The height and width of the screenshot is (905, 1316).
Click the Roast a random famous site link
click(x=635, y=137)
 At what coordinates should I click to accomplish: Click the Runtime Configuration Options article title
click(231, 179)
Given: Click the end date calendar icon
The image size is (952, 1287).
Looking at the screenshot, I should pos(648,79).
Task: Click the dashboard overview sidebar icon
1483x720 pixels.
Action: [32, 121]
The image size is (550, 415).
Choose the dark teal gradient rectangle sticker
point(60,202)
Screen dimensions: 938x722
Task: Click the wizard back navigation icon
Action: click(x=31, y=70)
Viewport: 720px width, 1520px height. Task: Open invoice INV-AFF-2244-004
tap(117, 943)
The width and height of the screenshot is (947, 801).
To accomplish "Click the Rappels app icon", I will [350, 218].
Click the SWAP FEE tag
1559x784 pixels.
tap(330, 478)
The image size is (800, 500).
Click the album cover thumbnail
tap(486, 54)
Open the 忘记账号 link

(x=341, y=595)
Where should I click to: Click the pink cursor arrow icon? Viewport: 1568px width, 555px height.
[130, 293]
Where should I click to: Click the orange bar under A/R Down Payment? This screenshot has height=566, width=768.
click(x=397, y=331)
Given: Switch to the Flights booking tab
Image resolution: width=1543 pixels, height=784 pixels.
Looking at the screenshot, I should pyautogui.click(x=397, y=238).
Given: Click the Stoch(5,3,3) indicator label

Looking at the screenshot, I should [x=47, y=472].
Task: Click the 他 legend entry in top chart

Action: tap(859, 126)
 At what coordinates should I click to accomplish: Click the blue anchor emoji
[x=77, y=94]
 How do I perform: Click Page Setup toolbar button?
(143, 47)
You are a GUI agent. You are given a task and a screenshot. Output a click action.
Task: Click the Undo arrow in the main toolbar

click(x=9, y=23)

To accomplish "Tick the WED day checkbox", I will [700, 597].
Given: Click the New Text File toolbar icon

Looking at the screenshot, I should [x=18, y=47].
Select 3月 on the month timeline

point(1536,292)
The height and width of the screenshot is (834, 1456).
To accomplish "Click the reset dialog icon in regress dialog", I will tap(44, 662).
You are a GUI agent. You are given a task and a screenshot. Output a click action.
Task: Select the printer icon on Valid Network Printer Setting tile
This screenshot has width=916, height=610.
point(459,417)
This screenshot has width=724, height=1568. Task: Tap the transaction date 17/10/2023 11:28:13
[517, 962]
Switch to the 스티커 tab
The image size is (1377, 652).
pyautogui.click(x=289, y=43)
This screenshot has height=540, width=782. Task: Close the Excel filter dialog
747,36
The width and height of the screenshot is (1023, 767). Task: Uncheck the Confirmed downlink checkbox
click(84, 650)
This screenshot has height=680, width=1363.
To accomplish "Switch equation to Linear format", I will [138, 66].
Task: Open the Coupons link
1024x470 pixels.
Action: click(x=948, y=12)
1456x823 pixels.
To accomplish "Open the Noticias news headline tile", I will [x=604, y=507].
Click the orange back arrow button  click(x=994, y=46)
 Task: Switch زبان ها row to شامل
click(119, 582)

-*-*-

When you answer, repeat each entry exactly as it appears above.

■ **Reply to the exercise**:
The height and width of the screenshot is (905, 1316).
Click the Roast a random famous site link
click(x=635, y=137)
 At what coordinates should I click to accomplish: Click the Runtime Configuration Options article title
click(231, 179)
Given: Click the end date calendar icon
The image size is (952, 1287).
Looking at the screenshot, I should pos(648,79).
Task: Click the dashboard overview sidebar icon
1483x720 pixels.
Action: [32, 121]
The image size is (550, 415).
Choose the dark teal gradient rectangle sticker
point(60,202)
Screen dimensions: 938x722
Task: Click the wizard back navigation icon
Action: click(x=31, y=70)
Viewport: 720px width, 1520px height. Task: Open invoice INV-AFF-2244-004
tap(117, 943)
The width and height of the screenshot is (947, 801).
To accomplish "Click the Rappels app icon", I will [350, 218].
Click the SWAP FEE tag
1559x784 pixels.
tap(330, 478)
The image size is (800, 500).
Click the album cover thumbnail
tap(486, 54)
Open the 忘记账号 link

(x=341, y=595)
Where should I click to: Click the pink cursor arrow icon? Viewport: 1568px width, 555px height.
[130, 293]
Where should I click to: Click the orange bar under A/R Down Payment? This screenshot has height=566, width=768.
click(x=397, y=331)
Given: Switch to the Flights booking tab
Image resolution: width=1543 pixels, height=784 pixels.
Looking at the screenshot, I should pyautogui.click(x=397, y=238).
Given: Click the Stoch(5,3,3) indicator label

Looking at the screenshot, I should [x=47, y=472].
Task: Click the 他 legend entry in top chart

Action: tap(859, 126)
 At what coordinates should I click to accomplish: Click the blue anchor emoji
[x=77, y=94]
 How do I perform: Click Page Setup toolbar button?
(143, 47)
You are a GUI agent. You are given a task and a screenshot. Output a click action.
Task: Click the Undo arrow in the main toolbar

click(x=9, y=23)

To accomplish "Tick the WED day checkbox", I will [700, 597].
Given: Click the New Text File toolbar icon

Looking at the screenshot, I should [x=18, y=47].
Select 3月 on the month timeline

point(1536,292)
The height and width of the screenshot is (834, 1456).
To accomplish "Click the reset dialog icon in regress dialog", I will tap(44, 662).
You are a GUI agent. You are given a task and a screenshot. Output a click action.
Task: Select the printer icon on Valid Network Printer Setting tile
This screenshot has width=916, height=610.
point(459,417)
This screenshot has width=724, height=1568. Task: Tap the transaction date 17/10/2023 11:28:13
[517, 962]
Switch to the 스티커 tab
The image size is (1377, 652).
pyautogui.click(x=289, y=43)
This screenshot has height=540, width=782. Task: Close the Excel filter dialog
747,36
The width and height of the screenshot is (1023, 767). Task: Uncheck the Confirmed downlink checkbox
click(84, 650)
This screenshot has height=680, width=1363.
To accomplish "Switch equation to Linear format", I will [138, 66].
Task: Open the Coupons link
1024x470 pixels.
Action: click(x=948, y=12)
1456x823 pixels.
To accomplish "Open the Noticias news headline tile", I will [x=604, y=507].
Click the orange back arrow button  click(x=994, y=46)
 Task: Switch زبان ها row to شامل
click(119, 582)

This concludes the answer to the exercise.